**PROBLEM DETAILS:**
The expected result is every line of the records, printed exactly.

**SUPPLIED MATERIAL:**
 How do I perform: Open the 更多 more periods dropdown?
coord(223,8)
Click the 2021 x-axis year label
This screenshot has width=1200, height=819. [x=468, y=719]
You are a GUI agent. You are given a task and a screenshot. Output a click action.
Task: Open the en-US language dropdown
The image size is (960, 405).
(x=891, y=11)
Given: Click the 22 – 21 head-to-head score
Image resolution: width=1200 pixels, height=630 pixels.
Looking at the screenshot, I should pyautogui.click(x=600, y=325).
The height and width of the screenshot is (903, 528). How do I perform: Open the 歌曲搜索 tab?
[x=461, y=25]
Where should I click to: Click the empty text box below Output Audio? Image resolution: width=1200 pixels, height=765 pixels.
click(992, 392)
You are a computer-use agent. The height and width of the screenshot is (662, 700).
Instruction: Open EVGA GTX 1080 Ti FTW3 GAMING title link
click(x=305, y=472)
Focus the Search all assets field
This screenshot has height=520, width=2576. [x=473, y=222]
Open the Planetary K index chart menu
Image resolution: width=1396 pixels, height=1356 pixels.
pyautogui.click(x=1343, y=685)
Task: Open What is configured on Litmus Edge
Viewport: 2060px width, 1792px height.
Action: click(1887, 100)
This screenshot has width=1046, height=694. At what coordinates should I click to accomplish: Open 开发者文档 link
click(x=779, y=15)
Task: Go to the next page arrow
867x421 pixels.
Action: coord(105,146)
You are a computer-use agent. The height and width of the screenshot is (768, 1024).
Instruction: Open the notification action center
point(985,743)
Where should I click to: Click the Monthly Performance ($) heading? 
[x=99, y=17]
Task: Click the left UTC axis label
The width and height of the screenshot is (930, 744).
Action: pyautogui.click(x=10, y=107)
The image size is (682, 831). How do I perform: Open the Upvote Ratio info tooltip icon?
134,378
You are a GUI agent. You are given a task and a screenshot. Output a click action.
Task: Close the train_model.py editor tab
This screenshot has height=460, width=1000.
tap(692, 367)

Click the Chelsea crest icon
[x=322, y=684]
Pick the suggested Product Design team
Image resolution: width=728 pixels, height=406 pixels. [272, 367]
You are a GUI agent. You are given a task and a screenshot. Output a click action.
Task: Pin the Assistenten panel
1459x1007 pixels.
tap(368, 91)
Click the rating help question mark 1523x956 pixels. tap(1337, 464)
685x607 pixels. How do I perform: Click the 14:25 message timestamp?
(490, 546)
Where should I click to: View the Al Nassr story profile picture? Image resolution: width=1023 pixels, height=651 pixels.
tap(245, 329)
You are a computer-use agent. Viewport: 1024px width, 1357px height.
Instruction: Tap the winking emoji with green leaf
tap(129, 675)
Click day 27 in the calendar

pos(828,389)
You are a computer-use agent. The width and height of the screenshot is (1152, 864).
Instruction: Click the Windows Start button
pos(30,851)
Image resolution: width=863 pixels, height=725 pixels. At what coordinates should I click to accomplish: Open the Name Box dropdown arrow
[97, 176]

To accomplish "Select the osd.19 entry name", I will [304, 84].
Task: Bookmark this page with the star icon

**ANSWER SECTION:**
 How do I perform: Open the 更多 more periods dropdown?
coord(223,8)
Click the 2021 x-axis year label
This screenshot has width=1200, height=819. [x=468, y=719]
You are a GUI agent. You are given a task and a screenshot. Output a click action.
Task: Open the en-US language dropdown
The image size is (960, 405).
(x=891, y=11)
Given: Click the 22 – 21 head-to-head score
Image resolution: width=1200 pixels, height=630 pixels.
Looking at the screenshot, I should pyautogui.click(x=600, y=325).
The height and width of the screenshot is (903, 528). How do I perform: Open the 歌曲搜索 tab?
[x=461, y=25]
Where should I click to: Click the empty text box below Output Audio? Image resolution: width=1200 pixels, height=765 pixels.
click(992, 392)
You are a computer-use agent. The height and width of the screenshot is (662, 700).
Instruction: Open EVGA GTX 1080 Ti FTW3 GAMING title link
click(x=305, y=472)
Focus the Search all assets field
This screenshot has height=520, width=2576. [x=473, y=222]
Open the Planetary K index chart menu
Image resolution: width=1396 pixels, height=1356 pixels.
pyautogui.click(x=1343, y=685)
Task: Open What is configured on Litmus Edge
Viewport: 2060px width, 1792px height.
Action: click(1887, 100)
This screenshot has width=1046, height=694. At what coordinates should I click to accomplish: Open 开发者文档 link
click(x=779, y=15)
Task: Go to the next page arrow
867x421 pixels.
Action: coord(105,146)
You are a computer-use agent. The height and width of the screenshot is (768, 1024).
Instruction: Open the notification action center
point(985,743)
Where should I click to: Click the Monthly Performance ($) heading? 
[x=99, y=17]
Task: Click the left UTC axis label
The width and height of the screenshot is (930, 744).
Action: pyautogui.click(x=10, y=107)
The image size is (682, 831). How do I perform: Open the Upvote Ratio info tooltip icon?
134,378
You are a GUI agent. You are given a task and a screenshot. Output a click action.
Task: Close the train_model.py editor tab
This screenshot has height=460, width=1000.
tap(692, 367)

Click the Chelsea crest icon
[x=322, y=684]
Pick the suggested Product Design team
Image resolution: width=728 pixels, height=406 pixels. [272, 367]
You are a GUI agent. You are given a task and a screenshot. Output a click action.
Task: Pin the Assistenten panel
1459x1007 pixels.
tap(368, 91)
Click the rating help question mark 1523x956 pixels. tap(1337, 464)
685x607 pixels. How do I perform: Click the 14:25 message timestamp?
(490, 546)
Where should I click to: View the Al Nassr story profile picture? Image resolution: width=1023 pixels, height=651 pixels.
tap(245, 329)
You are a computer-use agent. Viewport: 1024px width, 1357px height.
Instruction: Tap the winking emoji with green leaf
tap(129, 675)
Click day 27 in the calendar

pos(828,389)
You are a computer-use agent. The width and height of the screenshot is (1152, 864).
Instruction: Click the Windows Start button
pos(30,851)
Image resolution: width=863 pixels, height=725 pixels. At what coordinates should I click to accomplish: Open the Name Box dropdown arrow
[97, 176]

To accomplish "Select the osd.19 entry name", I will [304, 84].
Task: Bookmark this page with the star icon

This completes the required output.